A lo largo de su vida, los egipcios se preparaban para el viaje al más allá, un itinerario complejo y mágico que se regía por un conjunto de creencias y conceptos religiosos completamente diferentes a los de cualquier otra civilización, y que incluía ritos como el de la momificación. Para los egipcios, la muerte significaba la separación de las cinco partes esenciales que configuraban al individuo. Tres de ellas estaban directamente vinculadas a la condición material del ser humano: el cuerpo (khet), la sombra (shut) y el nombre (ren).

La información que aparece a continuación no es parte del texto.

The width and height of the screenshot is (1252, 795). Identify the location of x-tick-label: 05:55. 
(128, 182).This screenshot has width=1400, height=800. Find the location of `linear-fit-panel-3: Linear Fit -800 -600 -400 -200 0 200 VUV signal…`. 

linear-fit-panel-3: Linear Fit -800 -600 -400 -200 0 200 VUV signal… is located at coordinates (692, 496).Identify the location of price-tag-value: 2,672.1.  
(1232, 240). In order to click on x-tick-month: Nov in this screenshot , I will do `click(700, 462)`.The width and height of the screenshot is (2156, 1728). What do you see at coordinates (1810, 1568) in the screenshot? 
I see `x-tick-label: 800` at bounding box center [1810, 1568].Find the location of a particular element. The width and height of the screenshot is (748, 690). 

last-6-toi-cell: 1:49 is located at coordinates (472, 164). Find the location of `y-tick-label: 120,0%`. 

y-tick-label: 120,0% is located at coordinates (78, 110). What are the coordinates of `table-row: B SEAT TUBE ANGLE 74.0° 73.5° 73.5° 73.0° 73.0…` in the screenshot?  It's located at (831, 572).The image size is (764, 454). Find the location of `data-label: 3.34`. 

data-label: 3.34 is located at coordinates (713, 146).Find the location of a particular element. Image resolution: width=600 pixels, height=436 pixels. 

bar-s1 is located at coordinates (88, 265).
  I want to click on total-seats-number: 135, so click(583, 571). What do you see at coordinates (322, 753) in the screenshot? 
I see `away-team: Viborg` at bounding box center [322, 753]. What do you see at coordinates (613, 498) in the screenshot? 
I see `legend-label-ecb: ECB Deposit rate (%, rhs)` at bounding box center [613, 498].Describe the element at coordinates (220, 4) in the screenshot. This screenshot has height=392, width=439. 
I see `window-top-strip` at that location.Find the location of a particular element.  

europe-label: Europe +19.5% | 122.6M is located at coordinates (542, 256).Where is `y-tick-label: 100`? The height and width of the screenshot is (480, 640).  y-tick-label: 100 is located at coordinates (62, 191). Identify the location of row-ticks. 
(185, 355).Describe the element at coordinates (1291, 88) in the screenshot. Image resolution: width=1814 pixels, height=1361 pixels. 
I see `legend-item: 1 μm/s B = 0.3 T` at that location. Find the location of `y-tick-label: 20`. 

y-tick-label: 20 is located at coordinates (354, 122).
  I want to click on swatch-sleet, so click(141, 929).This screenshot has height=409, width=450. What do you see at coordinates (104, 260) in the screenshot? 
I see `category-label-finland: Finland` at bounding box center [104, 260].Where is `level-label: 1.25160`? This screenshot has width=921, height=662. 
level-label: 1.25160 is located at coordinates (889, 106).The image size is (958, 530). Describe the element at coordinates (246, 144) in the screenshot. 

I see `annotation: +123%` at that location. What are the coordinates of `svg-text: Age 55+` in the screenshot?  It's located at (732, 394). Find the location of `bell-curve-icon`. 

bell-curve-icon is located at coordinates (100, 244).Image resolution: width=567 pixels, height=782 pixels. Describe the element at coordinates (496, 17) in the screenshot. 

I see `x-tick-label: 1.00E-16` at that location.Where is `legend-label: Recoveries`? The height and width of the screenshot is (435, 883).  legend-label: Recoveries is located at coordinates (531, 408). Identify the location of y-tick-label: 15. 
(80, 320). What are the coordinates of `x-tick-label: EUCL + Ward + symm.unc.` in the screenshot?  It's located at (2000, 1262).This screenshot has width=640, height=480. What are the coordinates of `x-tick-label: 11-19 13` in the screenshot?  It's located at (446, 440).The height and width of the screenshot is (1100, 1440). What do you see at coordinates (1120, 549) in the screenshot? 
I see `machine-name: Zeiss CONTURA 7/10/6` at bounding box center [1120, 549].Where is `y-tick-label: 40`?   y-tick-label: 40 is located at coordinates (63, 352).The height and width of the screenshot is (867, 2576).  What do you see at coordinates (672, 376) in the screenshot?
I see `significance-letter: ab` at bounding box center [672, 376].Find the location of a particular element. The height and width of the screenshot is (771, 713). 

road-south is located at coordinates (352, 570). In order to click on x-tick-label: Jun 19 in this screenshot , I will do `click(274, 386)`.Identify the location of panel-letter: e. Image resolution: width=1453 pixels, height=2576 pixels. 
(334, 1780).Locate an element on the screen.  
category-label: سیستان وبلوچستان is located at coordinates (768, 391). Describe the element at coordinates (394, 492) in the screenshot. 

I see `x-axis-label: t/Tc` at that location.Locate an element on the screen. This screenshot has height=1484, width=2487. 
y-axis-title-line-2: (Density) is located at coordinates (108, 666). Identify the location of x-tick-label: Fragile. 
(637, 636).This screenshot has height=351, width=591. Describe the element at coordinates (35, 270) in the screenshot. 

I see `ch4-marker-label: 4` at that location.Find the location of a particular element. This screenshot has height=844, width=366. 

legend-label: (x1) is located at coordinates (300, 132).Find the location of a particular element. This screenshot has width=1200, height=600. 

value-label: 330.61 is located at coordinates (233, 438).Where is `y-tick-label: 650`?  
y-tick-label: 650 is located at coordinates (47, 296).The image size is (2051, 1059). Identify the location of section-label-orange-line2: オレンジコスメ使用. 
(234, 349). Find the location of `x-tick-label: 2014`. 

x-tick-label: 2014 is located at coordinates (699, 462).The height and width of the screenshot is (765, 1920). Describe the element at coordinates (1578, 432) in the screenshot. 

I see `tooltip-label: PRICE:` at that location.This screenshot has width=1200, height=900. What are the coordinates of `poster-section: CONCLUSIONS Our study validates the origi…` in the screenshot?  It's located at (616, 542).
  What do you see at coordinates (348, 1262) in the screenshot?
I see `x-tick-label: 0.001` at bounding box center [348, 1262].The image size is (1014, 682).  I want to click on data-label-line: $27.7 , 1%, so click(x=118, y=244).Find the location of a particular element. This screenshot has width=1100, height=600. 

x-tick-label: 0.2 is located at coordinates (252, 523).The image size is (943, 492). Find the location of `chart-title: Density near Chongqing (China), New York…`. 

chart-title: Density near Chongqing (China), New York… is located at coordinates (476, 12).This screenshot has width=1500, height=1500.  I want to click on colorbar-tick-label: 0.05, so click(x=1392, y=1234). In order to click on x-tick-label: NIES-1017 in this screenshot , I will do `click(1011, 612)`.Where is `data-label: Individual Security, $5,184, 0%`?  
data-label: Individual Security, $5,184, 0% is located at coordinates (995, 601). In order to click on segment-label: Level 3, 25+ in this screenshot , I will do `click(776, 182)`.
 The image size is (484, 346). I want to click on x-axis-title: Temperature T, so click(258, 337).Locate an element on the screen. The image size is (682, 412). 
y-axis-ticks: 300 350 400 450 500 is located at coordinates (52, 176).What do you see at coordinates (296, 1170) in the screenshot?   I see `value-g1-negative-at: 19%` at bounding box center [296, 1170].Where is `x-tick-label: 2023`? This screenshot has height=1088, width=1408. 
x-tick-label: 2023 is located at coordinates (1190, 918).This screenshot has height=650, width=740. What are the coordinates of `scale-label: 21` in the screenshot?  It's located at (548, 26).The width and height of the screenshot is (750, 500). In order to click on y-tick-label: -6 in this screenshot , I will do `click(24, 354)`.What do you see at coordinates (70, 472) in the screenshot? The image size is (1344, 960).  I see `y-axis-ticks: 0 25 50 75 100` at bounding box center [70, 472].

Después de la muerte, expertos en momificación trataban y preparaban el cuerpo para que pudiese resistir el paso del tiempo. Todas las operaciones eran supervisadas por el embalsamador divino, Anubis, representado por el Sumo Sacerdote de los Misterios. Pero el individuo, además de su naturaleza material, se componía también de dos elementos espirituales e indisociables: uno era el ka, su fuerza vital, una porción infinitesimal de la energía universal cósmica que se depositaba en el ser en cuanto nacía y que no lo abandonaba hasta su muerte.
Los egipcios creían que el ka era forjado por el dios Khnum en su rueda de alfarero, y que recogía el temperamento y las características personales del individuo. El ka acompañaba siempre a la persona, pero se separaba del cuerpo en el momento de la muerte para volver a él más adelante. Sin embargo, este regreso solo era posible si el cuerpo se había conservado bien, y de ahí la importancia de la momificación, dado que el ka debía ser capaz de reconocer el cuerpo al que pertenecía.
El segundo componente espiritual era el ba, el elemento divino y puramente anímico de la persona. El ba, más dinámico que el ka, podía salir de la sepultura para entrar en contacto con el mundo de los vivos. Cuando un egipcio moría, el ba abandonaba su cuerpo y ascendía hasta el reino celestial, aunque por la noche debía volver al cuerpo del difunto. Es decir, iba y venía del mundo de los dioses a la tumba.
La conservación del cuerpo mediante la momificación era una condición imprescindible para poder aspirar al más allá. Gracias a ella se aseguraba el mantenimiento de la identidad del difunto, que posibilitaba el regreso del ka a su cuerpo originario. Pero el difunto también necesitaba una guía que le permitiese obtener la protección de los dioses y esquivar los peligros que se le presentaban tras la muerte.
Esa era la función del “Libro de los muertos”, una colección de fórmulas mágicas, himnos y oraciones. Según la tradición, el conocimiento de estos textos permitía al alma ahuyentar a los demonios que obstaculizaban el camino, y superar las pruebas de los 42 jueces del tribunal de Osiris, dios del más allá.